Deutscher Kongress für Orthopädie und Unfallchirurgie (DKOU 2016). Berlin, 25.-28.10.2016. Düsseldorf: German Medical Science GMS Publishing House; 2016. DocWI15-922

doi: 10.3205/16dkou046, urn:nbn:de:0183-16dkou0460

Published: October 10, 2016

© 2016 Betsch et al.
This is an Open Access article distributed under the terms of the Creative Commons Attribution 4.0 License. See license information at



Objectives: In the elderly, dens fractures are the most common cervical spine fracture. Older patients are at greater risk of falling than younger patients, since older people suffer from reduced visual activity, decreased reaction time, and blunted reflexes. With age the incidence of osteoarthritis (OA) of the cervical spine increases, possibly restricting motion at any particular cervical spine joint, which may adversely affect the movement and distribution of force across the segment of the spine after a trauma, increasing the likelihood of fracture. In this study, we propose that degeneration of the cervical spine may increase dens fracture risk.

Methods: We performed a retrospective cohort study of adult trauma patients age 55 and older, admitted to our level one trauma center. Of the 1,794 patients who met the inclusion criteria, CT scans were obtained for all 51 patients presenting with a dens fracture and for a random sample of 741 without a dens fracture who served as a control group. OA of the cervical spine, both disk spaces and facet joints, was quantified. For our analysis, we divided the population into two groups comparing patients with and without dens fracture. Differences between groups were assessed using Chi-Square analysis. To rule out confounding effects of age and gender between the groups we performed a sub-group analysis.

Results and Conclusion: Of the 51 patients with a dens fracture, 39 (68.4%) sustained a dens fracture due to a ground level fall, 10 (17.5%) due to a motor vehicle accident, 2 (3.5%) due to falls from greater than standing height, and 6 patients (10.5%) due to other reasons. We found that patients with OA of the atlanto-dens interval (7.8%) were two times more likely to sustain a dens fracture (p<0.05) than patients without OA (3.9%). Interestingly, for the facet joints from C2 to C6 we did find a significant increase (p<0.001 - p=0.024) in the dens fracture risk between patients with and without OA. For the C5/C6 facet joints, we found the lowest increase in the relative dens fracture risk of 1.8 (4.8% patients without OA vs. 8.8% with OA), and for the C3/C4 facet joints we determined the highest increase in the relative dens fracture risk of 4.5 (2.4% without OA vs. 10.8% with OA).
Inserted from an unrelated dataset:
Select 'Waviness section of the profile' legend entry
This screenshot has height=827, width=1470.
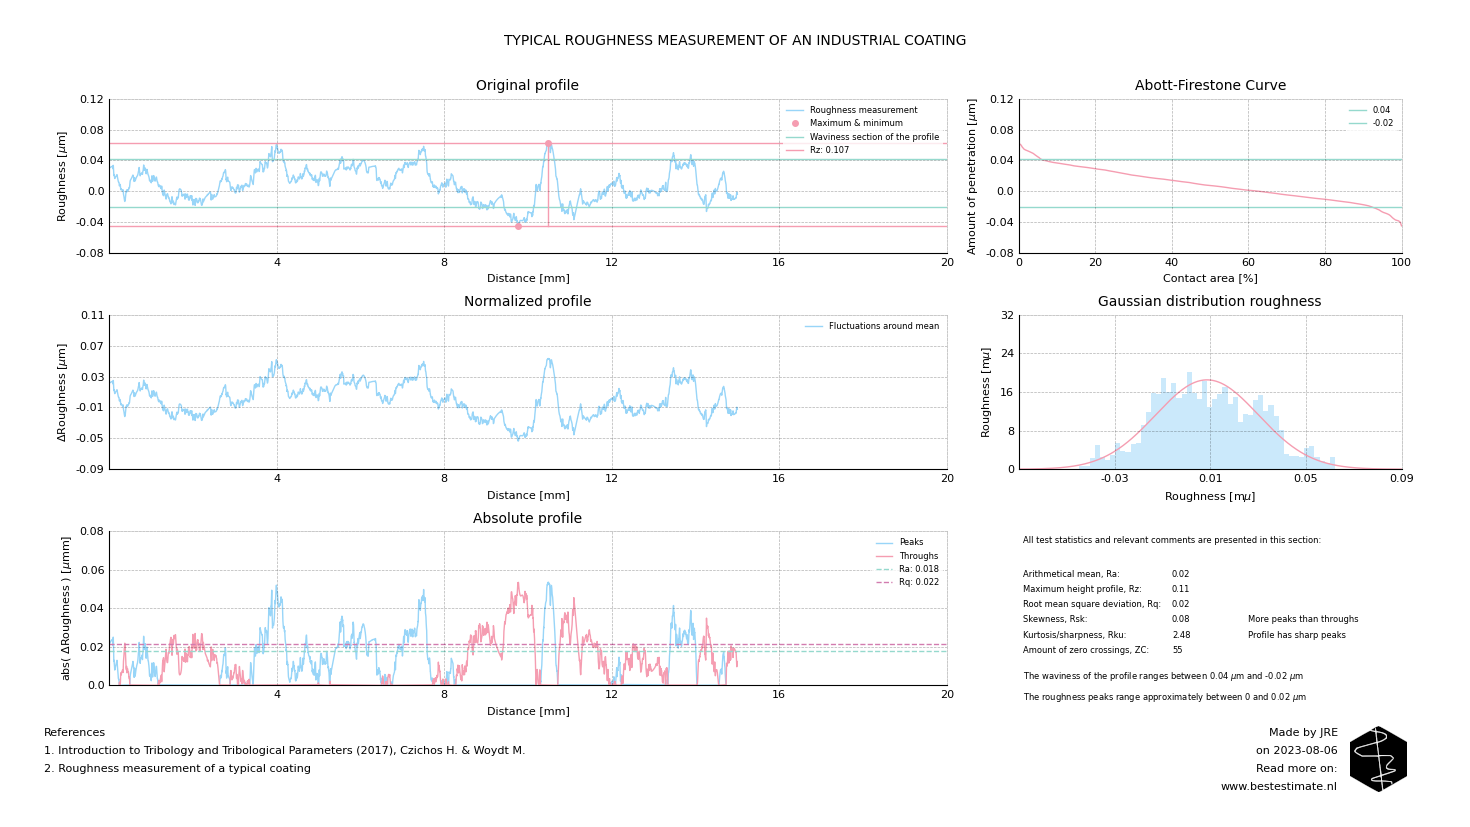[873, 137]
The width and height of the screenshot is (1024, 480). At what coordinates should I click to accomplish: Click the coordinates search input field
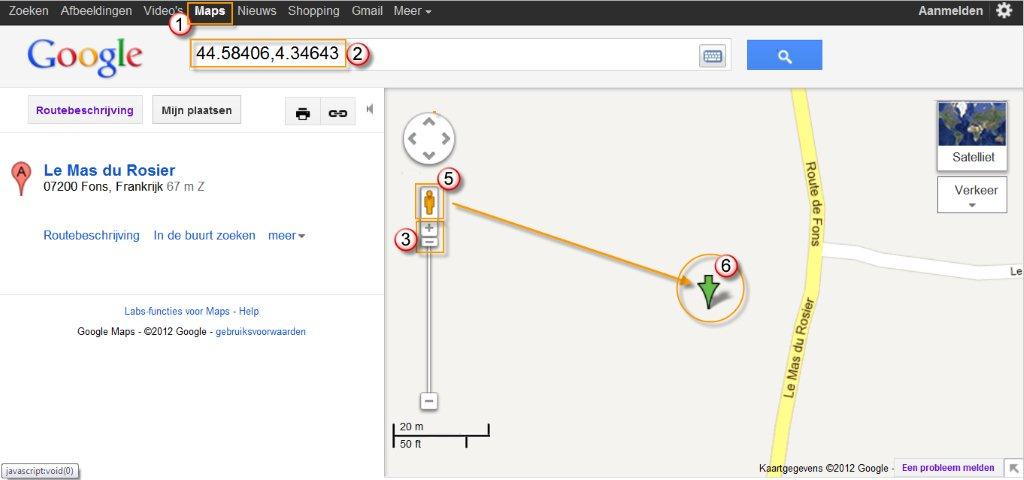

This study demonstrates that in patients 55 and older, OA of the facet joints between C2 and C6 and in the atlanto-dens interval is associated with a significant increase in dens fracture prevalence. OA of the atlanto-dens interval leads to a reduction in the atlantoaxial rotation, which can be further limited by severe degeneration of the facet joints below. As a consequence, a relative low-energy trauma can induce a forced atlantoaxial rotation, resulting in a dens fracture. Better understanding of the relation between the dens fracture and OA of the cervical spine may lead to more effective prevention or treatment of these fractures.